Naturally, this affected our whole life otherwise. We didn't argue. I hated yelling and she didn't know another way, so we each shut up about the things that were bugging us. It took me about a year and a half to decided that I needed to make changes even if she didn't feel that way. I was drinking heavily.
It's useful to know at this point that my father was an alcoholic. For the first 10-15 years of my life, he was a dry drunk. He brought every paycheck home, as far as I can remember, but he sure beat the hell out of me and two of my brothers in those years in what I'm sure now (but had no clue then) was his frustration that he couldn't get a drink. (Example: sometimes mom would find a 6-pack of Blatz or some other cheap beer on sale during her Friday shopping; if she could afford the $2 or maybe $1.50 out of the food budget, she would buy it. Usually before he went to bed Friday night, Dad had finished that six pack. It never lasted long into Saturday when he didn't finish it Friday.)
I tell this because I was seeing myself become the frustrated drunk my father had been for all of my life to that point, and I DID NOT WANT TO DO THAT. I did not know of another way out, so once it seemed to me that even the love my wife felt for me had fled our marriage, I saw no reason to stay except the kids.

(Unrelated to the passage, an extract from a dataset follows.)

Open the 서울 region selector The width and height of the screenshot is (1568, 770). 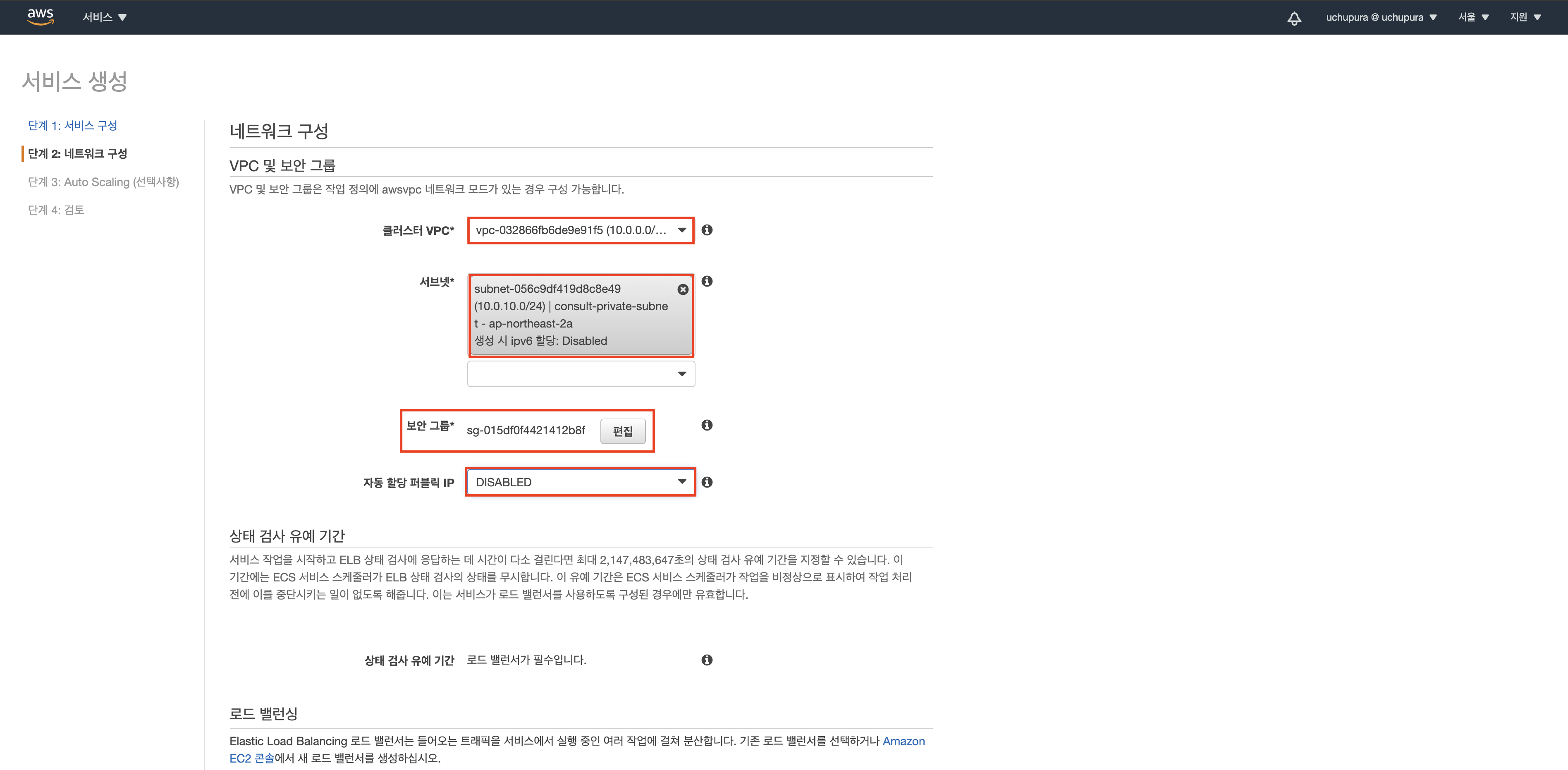(1472, 17)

It took me months of agonizing to accept that I could do my children more good if I was not my father to them but was more of a calm, rational being who didn't spank the children to work off his own frustrations. (Today the bruises I got would be considered prima facia evidence of child abuse, back then, not so much. Dad told me more than once that he took pride in the fact that he never his his children or his wife with a closed fist.)

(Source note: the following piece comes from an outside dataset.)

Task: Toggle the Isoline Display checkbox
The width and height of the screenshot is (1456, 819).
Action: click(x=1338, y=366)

So, I left. It still hurts that the price was losing my children. She and her mother seemed to do everything they could to undermine the children having any relationship with me. She would tell them one thing and me another. She conveniently forgot to tell me about activities the kids were involved in but be sure to tell them that she had told me and that I couldn't be bothered. I saw the pattern, but I was powerless to stop it because I made one firm rule. While she lived, I never said a bad thing about her in their presence. I bit my tongue so many times, I'm surprised I still have one.
While I regret that my children, even after their mother's untimely death, want nothing to do with me, I do not regret for one minute getting out of that marriage. At a minimum, I would have died already. And I might not have gone alone. Every action has consequences. I dithered because I didn't want to pay the price until the price of inaction began to exceed the price of action. Perhaps I missed options that would have served everyone better. Perhaps not. But the past 39 years married to my current wife have been ample compensation for me, and aside for their dislike for their father, my biological children seem to have turned out all right. Who can ask more for their children?